The ultimate determination of whether Stanley receives attorney fees depends on whether Nathaneal qualifies as the prevailing party under IDEA. Neither Stanley, nor the School asks us to make that determination, and our holding is limited to whether Stanley is entitled to attorney fees if Nathaneal is the prevailing party. We hold that he is.

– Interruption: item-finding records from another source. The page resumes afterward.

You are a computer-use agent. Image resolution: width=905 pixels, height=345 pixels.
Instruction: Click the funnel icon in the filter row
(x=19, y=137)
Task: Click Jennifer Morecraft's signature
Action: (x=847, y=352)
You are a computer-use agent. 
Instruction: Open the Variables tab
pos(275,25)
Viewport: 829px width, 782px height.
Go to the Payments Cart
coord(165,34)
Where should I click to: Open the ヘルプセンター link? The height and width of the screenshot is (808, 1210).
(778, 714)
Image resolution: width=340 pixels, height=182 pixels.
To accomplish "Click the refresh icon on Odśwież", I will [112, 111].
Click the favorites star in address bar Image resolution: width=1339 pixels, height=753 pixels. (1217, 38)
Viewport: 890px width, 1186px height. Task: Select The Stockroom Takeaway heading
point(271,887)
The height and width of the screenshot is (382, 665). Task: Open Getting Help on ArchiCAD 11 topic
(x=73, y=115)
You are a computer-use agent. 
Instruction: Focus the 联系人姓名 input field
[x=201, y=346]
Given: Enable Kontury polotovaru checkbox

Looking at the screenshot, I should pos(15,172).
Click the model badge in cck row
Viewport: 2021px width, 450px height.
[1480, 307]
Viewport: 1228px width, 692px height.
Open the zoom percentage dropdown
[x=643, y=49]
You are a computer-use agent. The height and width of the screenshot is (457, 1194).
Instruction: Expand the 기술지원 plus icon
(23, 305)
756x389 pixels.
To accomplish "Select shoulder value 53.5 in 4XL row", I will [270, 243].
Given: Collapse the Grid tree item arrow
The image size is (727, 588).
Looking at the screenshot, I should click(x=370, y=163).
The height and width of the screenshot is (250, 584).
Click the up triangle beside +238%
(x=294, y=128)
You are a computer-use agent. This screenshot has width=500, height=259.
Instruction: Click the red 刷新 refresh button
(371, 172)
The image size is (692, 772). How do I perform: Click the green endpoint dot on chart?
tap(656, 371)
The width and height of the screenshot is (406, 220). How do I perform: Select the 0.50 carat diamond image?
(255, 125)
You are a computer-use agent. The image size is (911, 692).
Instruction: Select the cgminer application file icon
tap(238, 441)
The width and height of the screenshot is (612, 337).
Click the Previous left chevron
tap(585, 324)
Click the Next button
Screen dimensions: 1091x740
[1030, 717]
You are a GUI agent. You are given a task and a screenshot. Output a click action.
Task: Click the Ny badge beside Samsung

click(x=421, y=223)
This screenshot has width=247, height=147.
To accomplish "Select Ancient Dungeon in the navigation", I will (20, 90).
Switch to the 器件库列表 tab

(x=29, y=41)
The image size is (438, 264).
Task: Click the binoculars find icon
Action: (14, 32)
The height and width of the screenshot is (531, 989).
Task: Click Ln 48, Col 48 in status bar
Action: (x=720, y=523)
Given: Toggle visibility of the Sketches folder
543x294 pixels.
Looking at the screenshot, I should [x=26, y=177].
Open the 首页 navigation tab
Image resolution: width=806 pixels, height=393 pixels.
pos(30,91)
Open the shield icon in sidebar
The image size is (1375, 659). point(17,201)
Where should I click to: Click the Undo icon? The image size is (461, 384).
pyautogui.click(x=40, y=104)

We reverse and remand to the trial court to determine whether Nathaneal was the prevailing party and, if so, the reasonable value of the services rendered on his behalf. Any fees should be apportioned according to the significance of the issues upon which Nathaneal prevailed, balanced against those on which he did not. We leave such apportionment to the sound discretion of the trial court.

Reversed and remanded.[4]

SULLIVAN and STATON, JJ., concur.

NOTES

[1] 20 U.S.C. § 1400 (1990).

[2] 20 U.S.C. § 1415(e)(4)(B) (1990).

[3] The School suggests that Stanley was a party to the case and thus not entitled to attorney fees for services provided to himself. Despite the School's contentions, this is not so. Although Stanley's name appears on the initial complaint, he appeared not as a party but as one who brought the suit on behalf of his minor child, the real party in interest. The complaint's wording makes this clear: "Nathaneal C. Miller by his parents Stanley M. Miller and Jimi C. Miller." (Emphasis added). The School also implies Stanley was a party because he testified at the first administrative hearing. The School cites no authority for this implication. Stanley, as Nathaneal's father and attorney, may testify on behalf of his son without becoming a party to the proceeding.

[4] The School argues that it is entitled to an award of appellate attorney fees because Nathaneal's appeal is frivolous. Given that we have ruled in Nathaneal's favor, we deny the School's request.